Directions for this task: Resume the press release on Somalia's drought-driven water shortage, writing on from its last sentence.

++++ Passage for review

Press Release: Somalia faces severe water crisis as drought looms


Issued: January 28, 2011

NAIROBI, January 28 – Somalia is facing a severe water shortage following failure of the short rains also known as Deyr, heightening fears of deepening humanitarian crisis in coming months, a new report shows.

Seasonal analysis by the Food Security and Nutrition Analysis unit (FSNAU), managed by the Food and Agriculture Organization (FAO) in Somalia, in collaboration with FEWSNET, indicates that the failure of short rain season dwindled water sources for both human and livestock in most areas, leading to crop failure and subsequent increase in prices of water and local cereals.

“Although poor rains are a normal part of the climatic seasonal pattern in Somalia, and are experienced, on average, every 5 years, when the population is already dealing with other shocks such as conflict, displacement, limited access to basic services and limited opportunities for income, even one poor rainy season is enough to put a poor household into crisis,” said Grainne Moloney, FSNAU’s Chief Technical Advisor.

++++++++
++++ Record extracts

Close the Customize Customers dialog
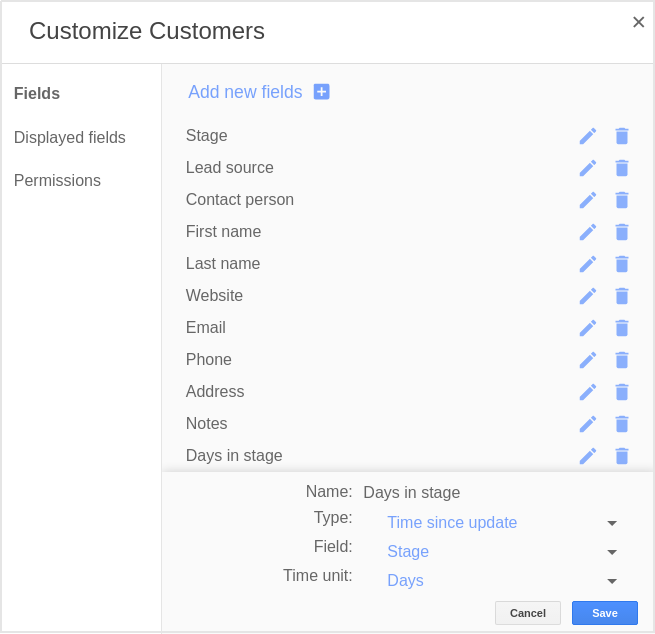 (x=638, y=22)
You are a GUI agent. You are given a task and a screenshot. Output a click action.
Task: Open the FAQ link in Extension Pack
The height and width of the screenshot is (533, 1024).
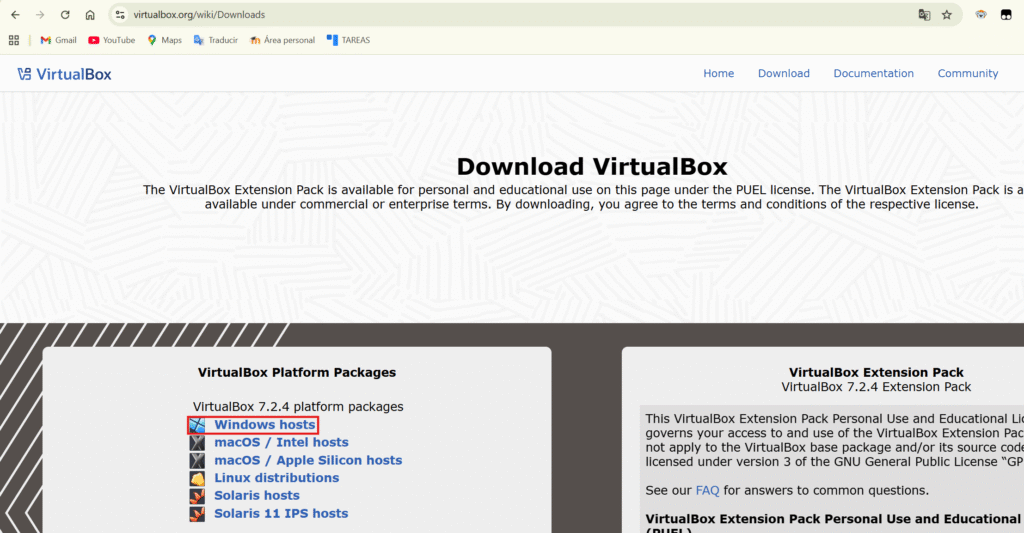coord(707,491)

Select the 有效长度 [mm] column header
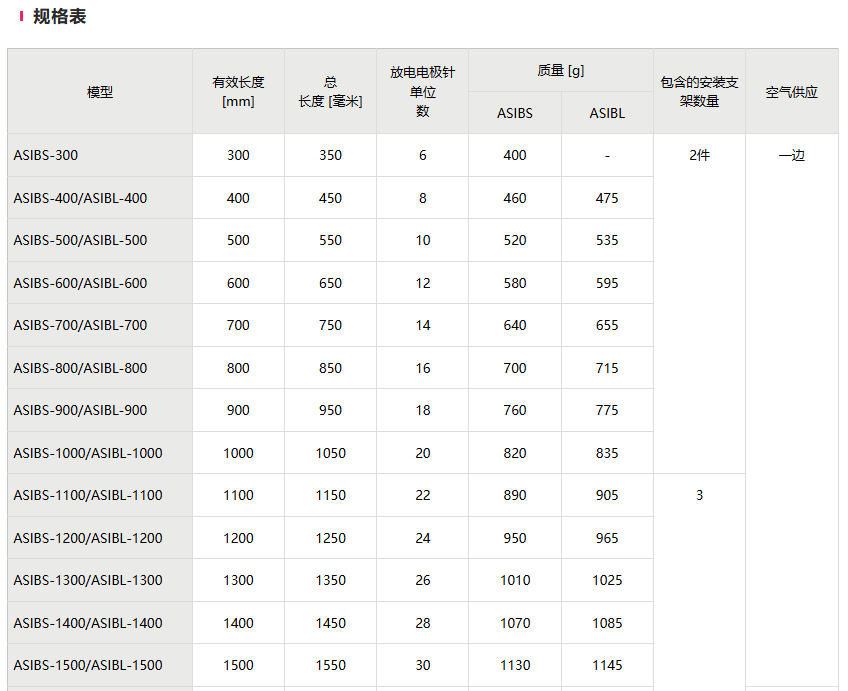tap(238, 92)
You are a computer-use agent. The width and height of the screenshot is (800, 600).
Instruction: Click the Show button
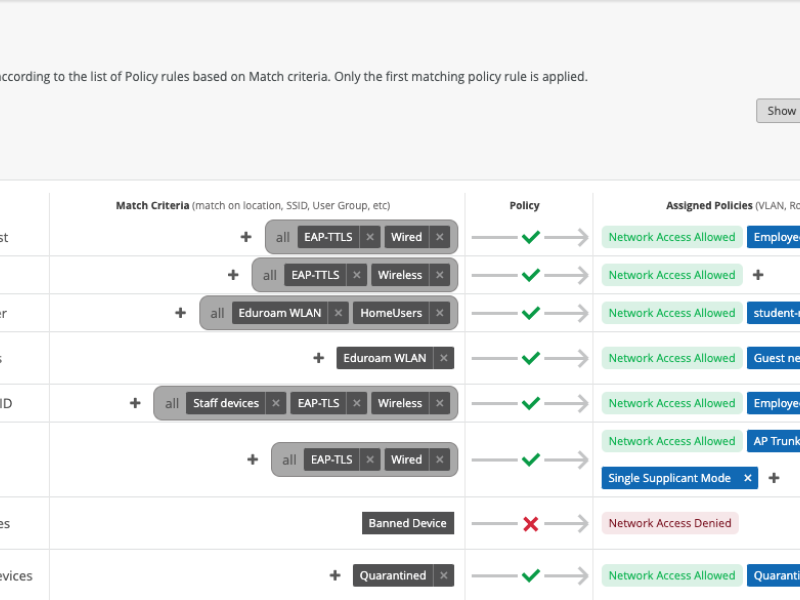(779, 111)
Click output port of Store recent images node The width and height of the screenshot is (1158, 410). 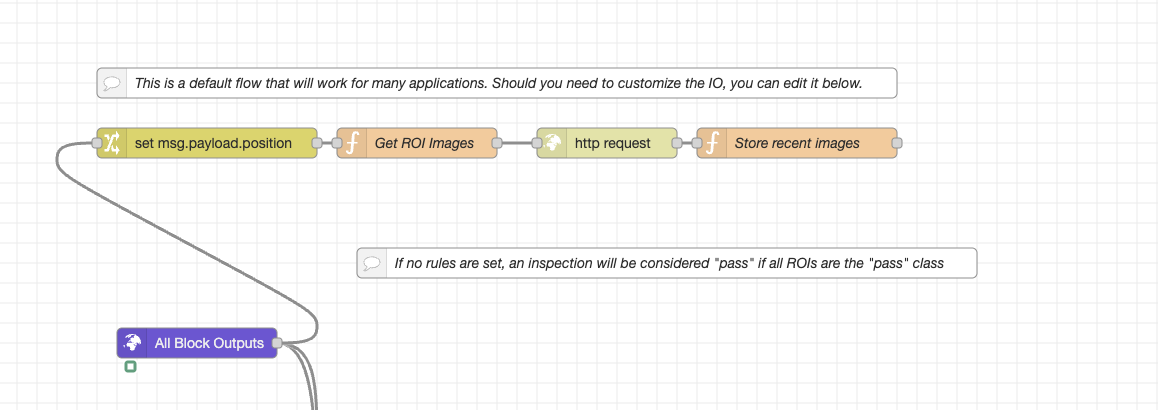(x=897, y=143)
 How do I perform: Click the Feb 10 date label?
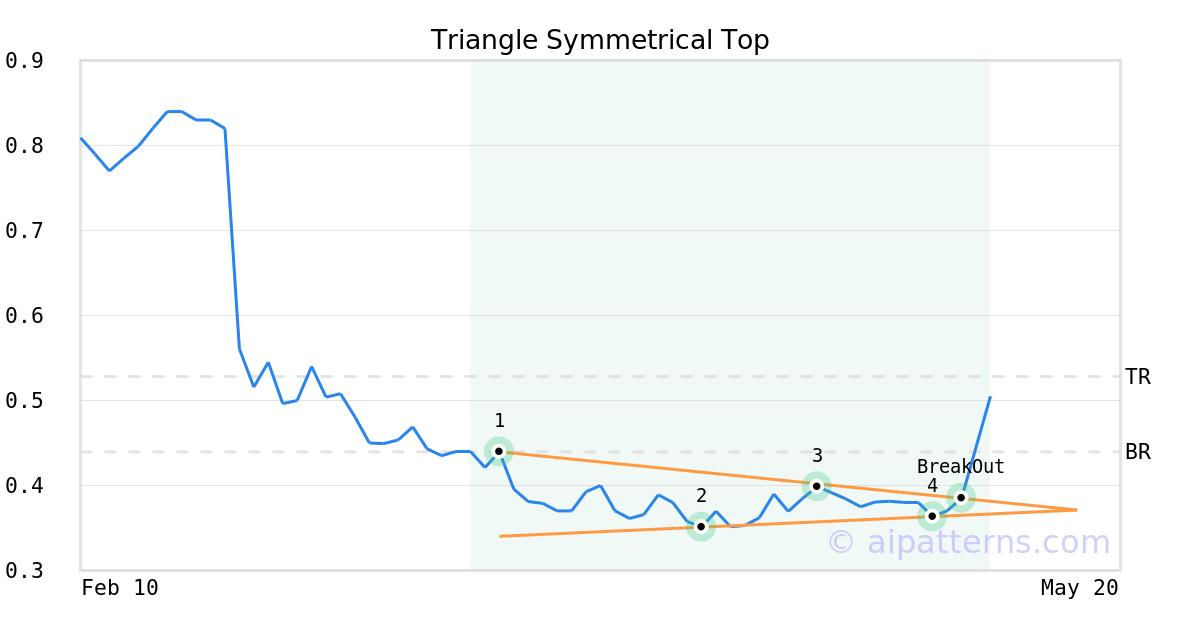pos(120,588)
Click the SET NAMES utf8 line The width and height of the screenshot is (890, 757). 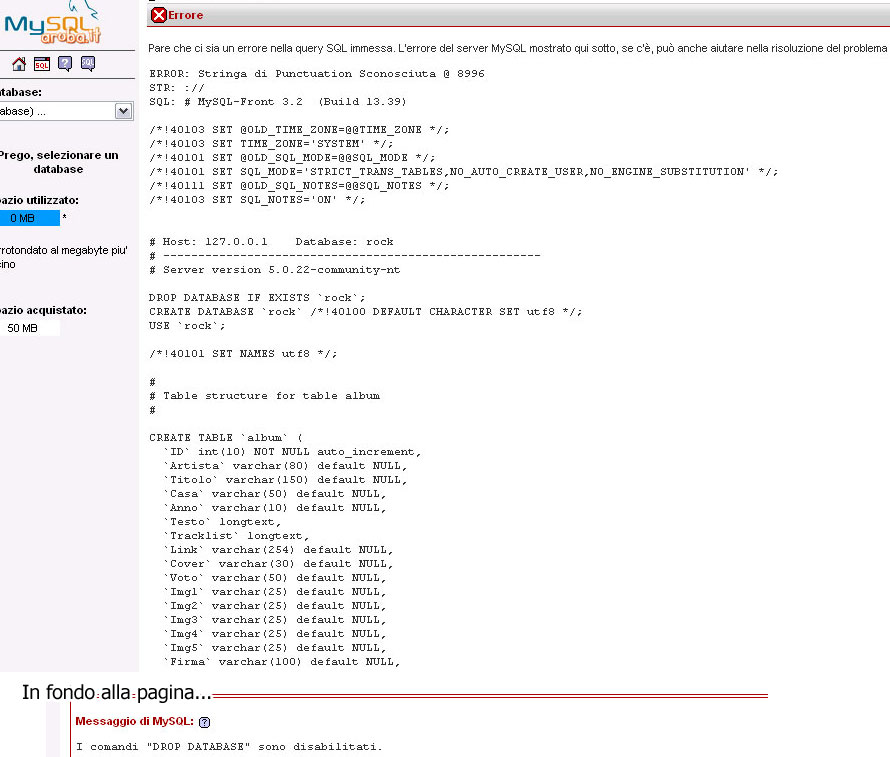click(243, 354)
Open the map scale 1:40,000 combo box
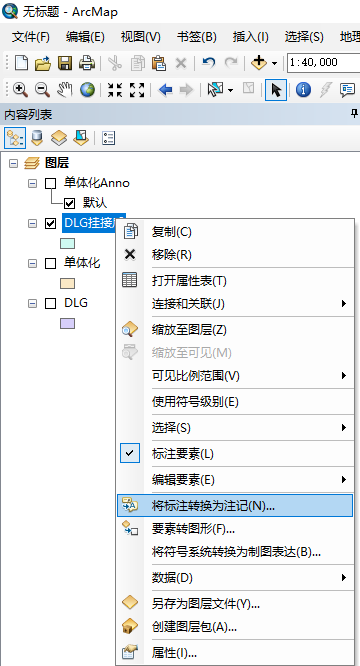Screen dimensions: 360x666 [x=323, y=63]
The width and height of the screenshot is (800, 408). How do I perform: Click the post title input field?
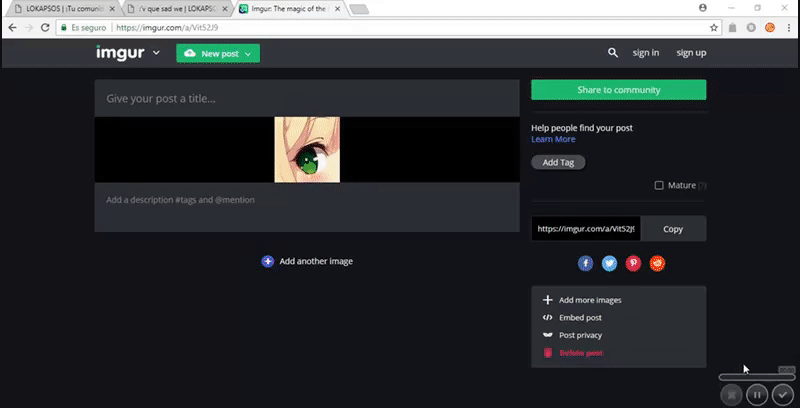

++++++++

Answer to this task:
Most agro-pastoral areas in southern Somalia traditionally rely on rainfall for subsistence farming and survive from one harvest to another increasing their vulnerability to unpredictable weather. Moloney said there is need for interventions focused on helping farmers mitigate erratic weather and to reduce their vulnerability. The report also highlights dramatic increases in local cereal prices, up to 80 percent especially in Southern regions of Somalia, where large scale crop failure was reported as a result of failed rains. Sorghum and maize are preferred choice of food for poor households and the internally displaced population. Farmers and traders are also reportedly hoarding cereal in anticipation of food shortages, hurting the poor most.

Findings also indicate increased malnutrition levels in southern regions, especially in Juba and Gedo due to a combination of lack of clean water-leading to diarrhoea-and reduced access to milk as livestock migrate in search of water and pasture. Children below 5 years are normally the first group affected when food is reduced at the household level. One in four children in southern Somalia are acutely malnourished.

“Of great concern, is the deterioration of the nutritional status in the IDP population in Afgoye, outside Mogadishu, where the highest levels of acute malnutrition have been recorded since the establishment of the IDP settlements in early 2007,” she said.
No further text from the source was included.